Definition of crisis management in English:

crisis management


  • [mass noun] The process by which a business or other organization deals with a sudden emergency situation.

    • ‘Besides, it will remain under crisis management until it can regain critical mass in the PC industry - and that's a long way off.’
    • ‘If you do not practice risk management, you can expect to get a lot of practice at crisis management.’
    • ‘Doing crisis management often means curing a sickness that has left behind clouded visions and sluggish people.’
    • ‘Doctors are sceptical about this promise, saying the Health Department was stuck in an endless cycle of crisis management.’
    • ‘Yet policies tend to be attached to the central features of crisis management.’
    • ‘The health system has simply been crisis-ridden and characterised by crisis management.’
    • ‘Apologizing for chronic or acute malfeasance is popular in public-relations courses and in PR firms' case studies, but it rarely works in true crisis management.’
    • ‘There are big issues of governance, debt, aid, trade and development that will have to be addressed once the immediate crisis management is over.’

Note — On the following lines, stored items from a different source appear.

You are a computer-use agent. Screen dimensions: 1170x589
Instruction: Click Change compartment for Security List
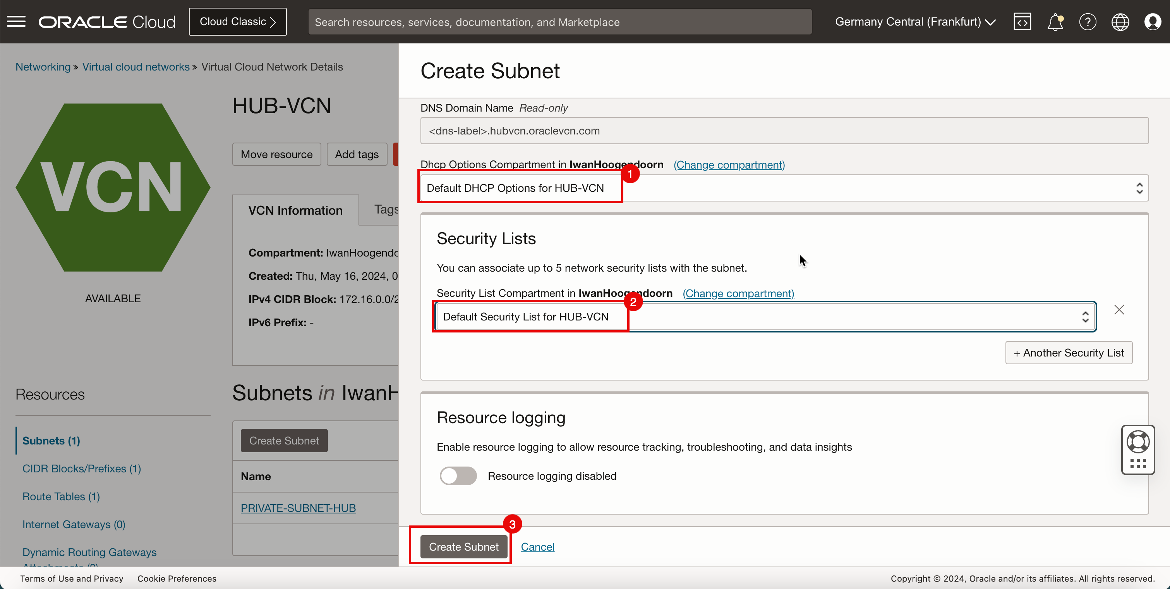coord(738,293)
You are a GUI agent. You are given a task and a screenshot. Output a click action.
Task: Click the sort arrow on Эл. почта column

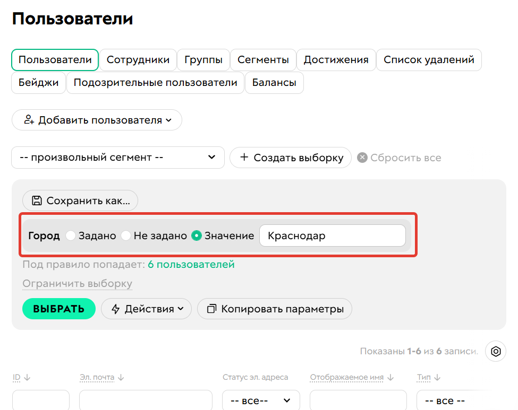tap(120, 377)
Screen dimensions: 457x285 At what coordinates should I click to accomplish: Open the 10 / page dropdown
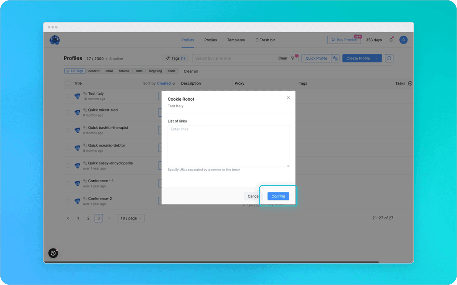(130, 218)
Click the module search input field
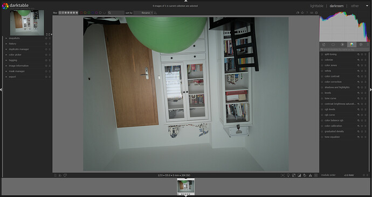 pos(345,50)
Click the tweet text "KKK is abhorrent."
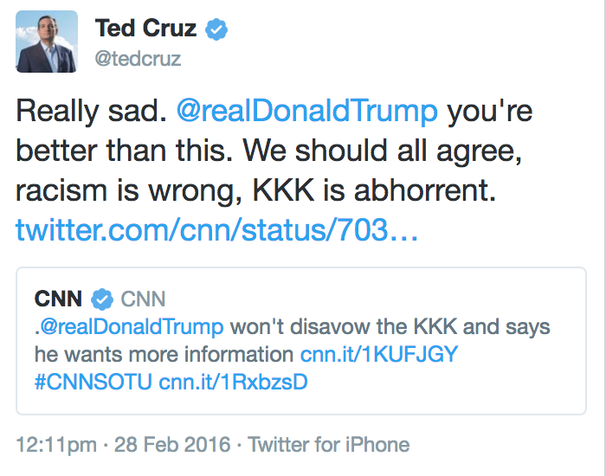 point(374,190)
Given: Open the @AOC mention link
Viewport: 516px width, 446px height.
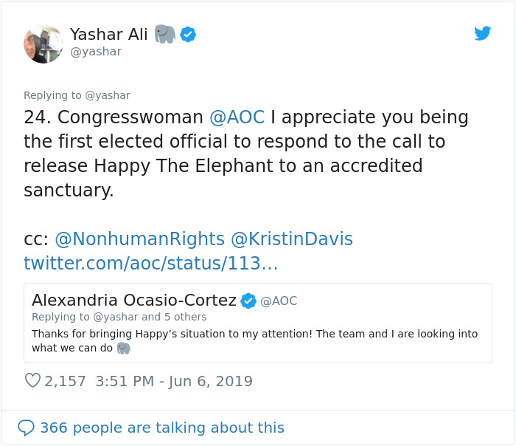Looking at the screenshot, I should (237, 117).
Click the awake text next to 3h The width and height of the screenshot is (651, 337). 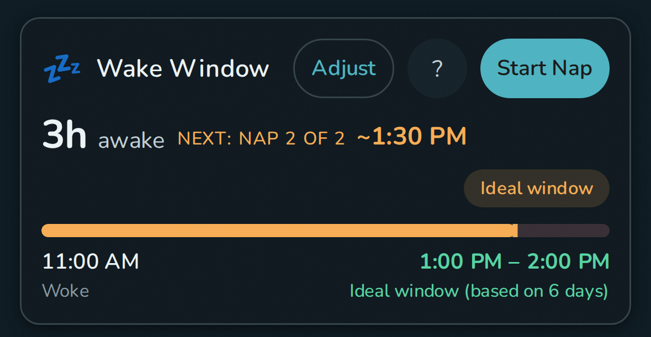131,141
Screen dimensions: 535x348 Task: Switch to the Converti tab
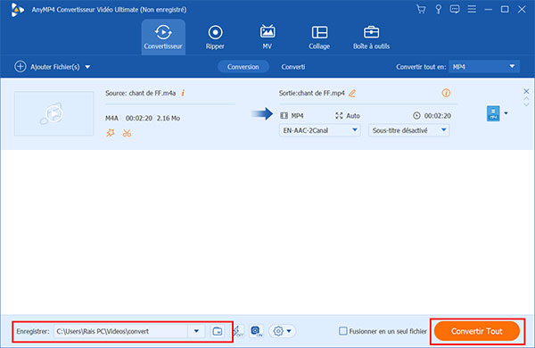click(293, 67)
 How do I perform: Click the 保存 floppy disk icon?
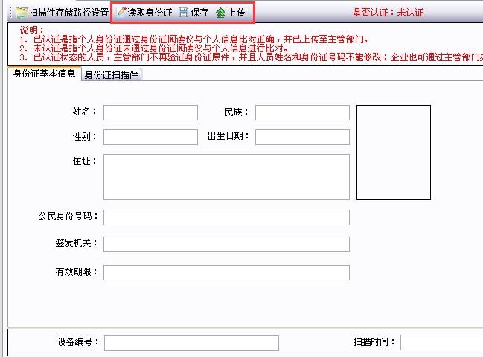(183, 13)
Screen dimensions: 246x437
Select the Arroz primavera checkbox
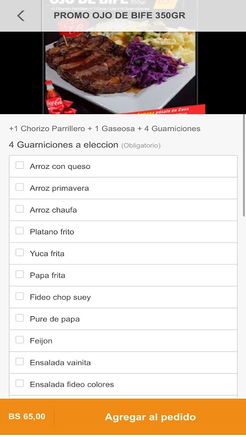click(20, 187)
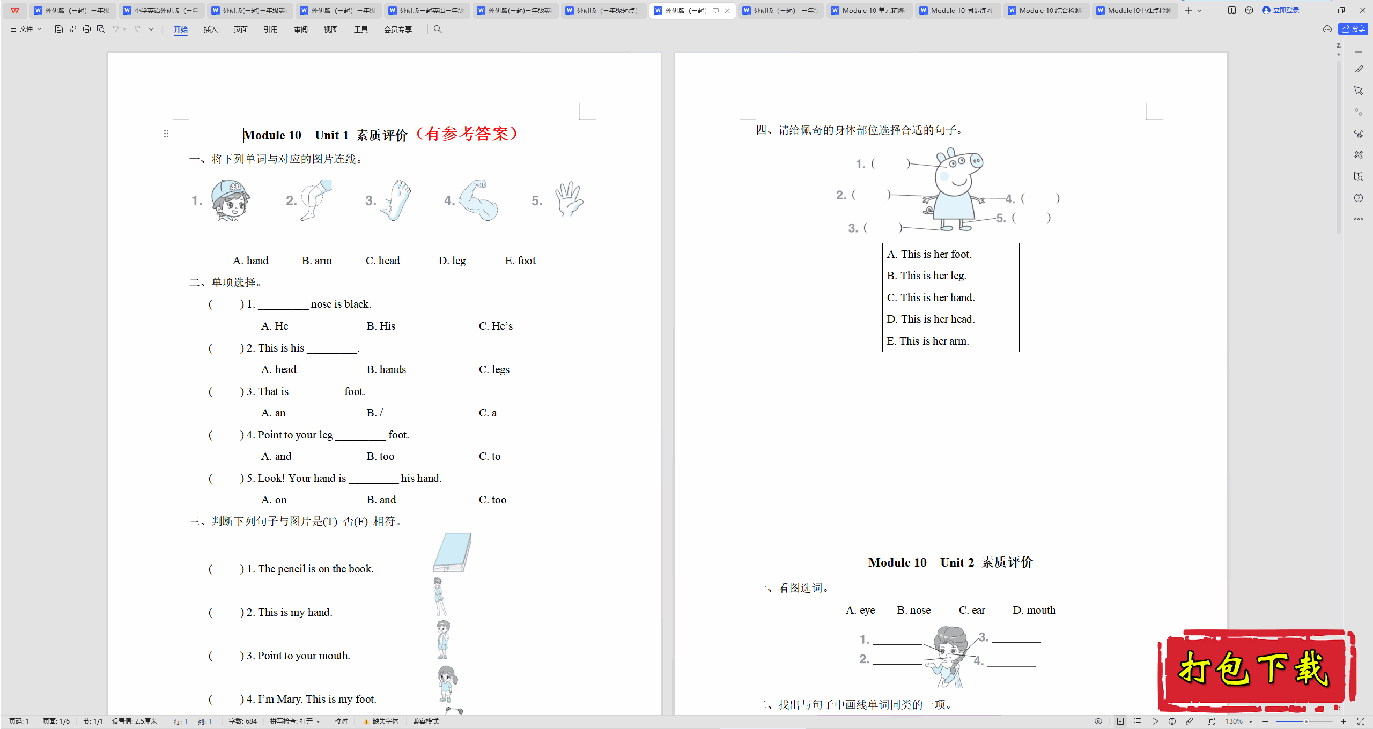Open the 视图 menu tab

point(330,29)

    • ‘The Treasury's current crisis management proposals are short-term, unplanned for, and likely to plunge service delivery into disarray.’

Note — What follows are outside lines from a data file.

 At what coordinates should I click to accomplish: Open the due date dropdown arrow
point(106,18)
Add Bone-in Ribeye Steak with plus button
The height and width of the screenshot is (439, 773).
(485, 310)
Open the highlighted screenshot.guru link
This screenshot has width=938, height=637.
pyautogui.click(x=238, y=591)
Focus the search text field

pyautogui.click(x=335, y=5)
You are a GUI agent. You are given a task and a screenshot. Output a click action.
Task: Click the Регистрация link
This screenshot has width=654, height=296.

    • ‘Murerwa admitted: ‘We have virtually moved to the practice of crisis management in place of sustainable planning for development.’’
    • ‘The company has had plenty of practice in crisis management since it launched in October 1998, but it obviously hasn't learnt many lessons.’

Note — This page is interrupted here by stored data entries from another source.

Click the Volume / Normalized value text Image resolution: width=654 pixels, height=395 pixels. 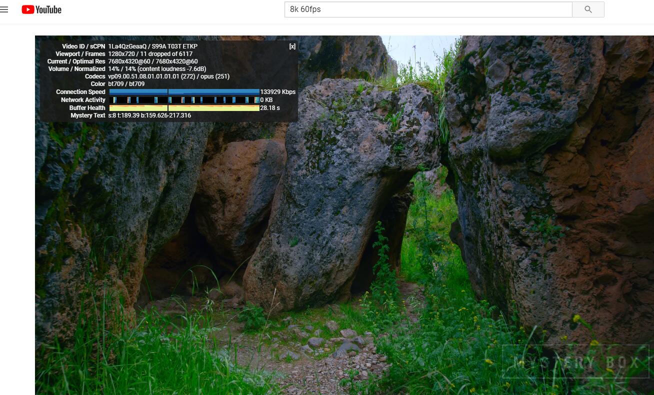[x=157, y=69]
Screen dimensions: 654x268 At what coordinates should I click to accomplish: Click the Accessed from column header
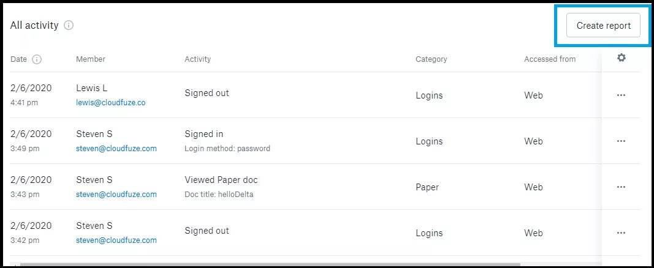(550, 59)
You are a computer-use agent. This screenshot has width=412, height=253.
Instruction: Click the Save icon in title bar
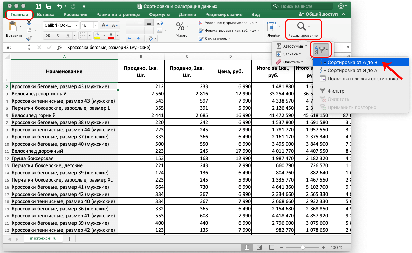pyautogui.click(x=49, y=6)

    • ‘The second is based on a premise that modern medicine is generally practised as crisis management: wait until the diagnosis, then start treatment.’
    • ‘A decision to so dramatically change direction smacks of crisis management.’
    • ‘As an example, let's say you are putting the finishing touches on an upcoming promotion for the client, and suddenly another need arises requiring strategic crisis management.’
    • ‘On the eve of the Second World War, many of the ambassadors serving the United Kingdom abroad did their share of crisis management.’
    • ‘If anyone is an authority by now on crisis management, they should be.’
    • ‘It has to be done in this administration in that the bubble of income is only available in this next four-year window, or we'll go into crisis management.’
    • ‘For months, the government has been about crisis management, and leadership has been in survival mode.’
    • ‘She said that the incidents in Newcastle and Birmingham were the results of crisis management and not cost cutting.’
    • ‘These days, much of his time is devoted to crisis management.’